IOC総会で、東京開催を訴えるパラリンピック選手の谷(旧姓・佐藤)真海=ブエノスアイレスで2013年9月7日午前10時39分、梅村直承撮影

スポーツの力世界が共感 運命のIOC総会 東京開催決定から7年①
2013年9月7日、ブエノスアイレスのホテル。20年オリンピック・パラリンピックの開催地を決める国際オリンピック委員会(IOC)総会で、当時のジャック・ロゲ会長が「トウキョウ」と告げた。ホテルの通路でその時を待っていたが、会場の扉が放たれると、招致団やIOC委員が高揚した表情で現れた。誰彼と構わず呼び止め、話を聞いた。

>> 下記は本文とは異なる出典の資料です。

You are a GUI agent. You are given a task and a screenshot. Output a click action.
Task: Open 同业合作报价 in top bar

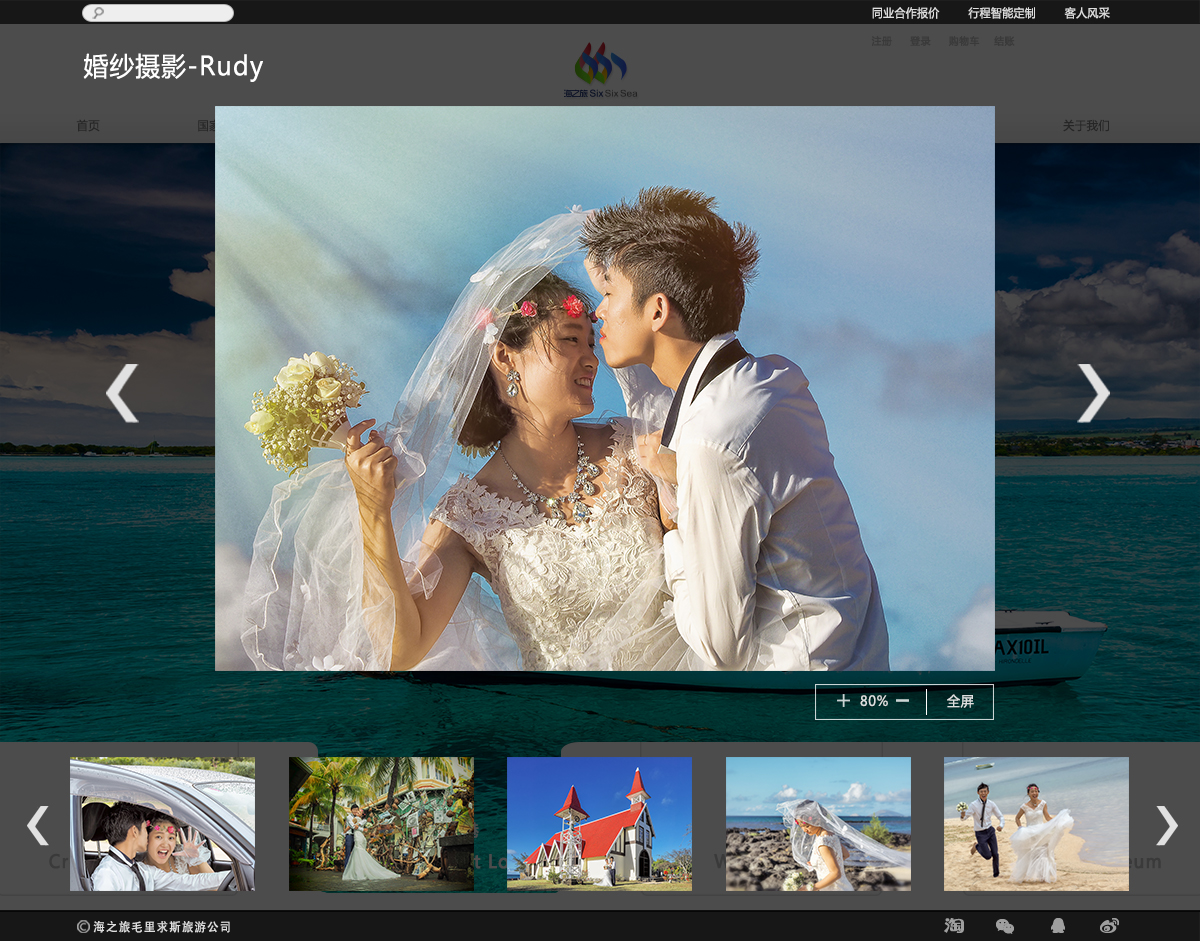[905, 13]
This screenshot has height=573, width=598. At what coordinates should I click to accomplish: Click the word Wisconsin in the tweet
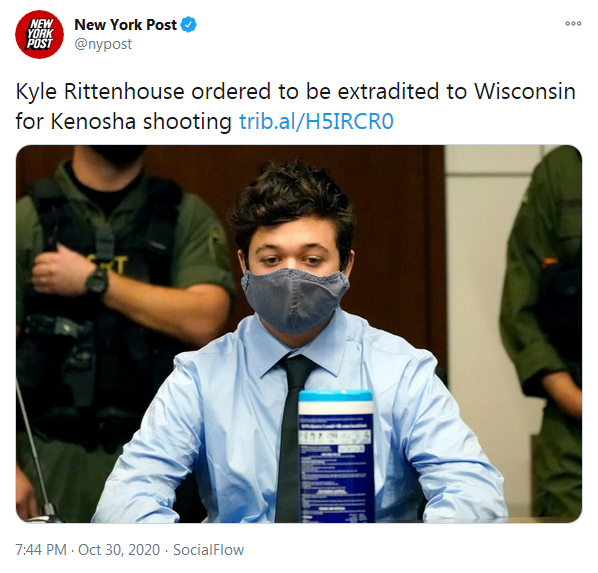tap(525, 92)
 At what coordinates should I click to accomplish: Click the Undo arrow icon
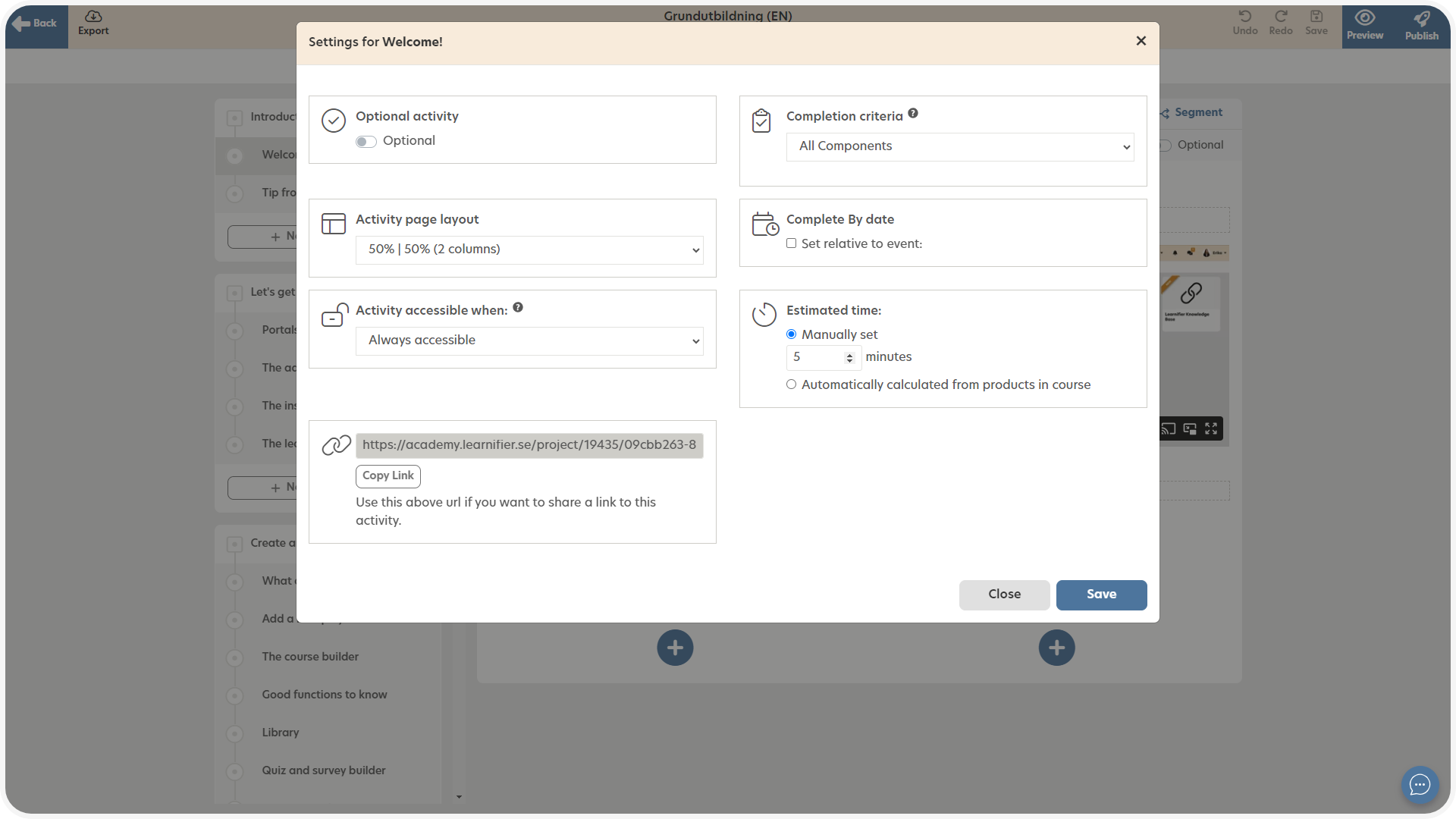[x=1244, y=17]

東京電力福島第1原発の汚染水漏れという難題を抱えながら、東京が招致の混戦を抜け出せた勝因の一つは、アスリートたちが口にした「スポーツの力」への共感だった。東日本大震災の被災地を訪れ、交流を通じて感じたスポーツの力を訴えた。

義足でパラリンピック陸上に出場し、震災では宮城県気仙沼市の実家が津波被害に遭った谷(旧姓・佐藤)真海(38)は「私がここにいるのは、スポーツによって救われたからです。スポーツは私に人生で大切な価値を教えてくれました。それは東京大会が世界に広めようと決意している価値です」と訴え、あるIOC委員は「日本の人々が協力しあう姿勢に感銘を受けた」と語った。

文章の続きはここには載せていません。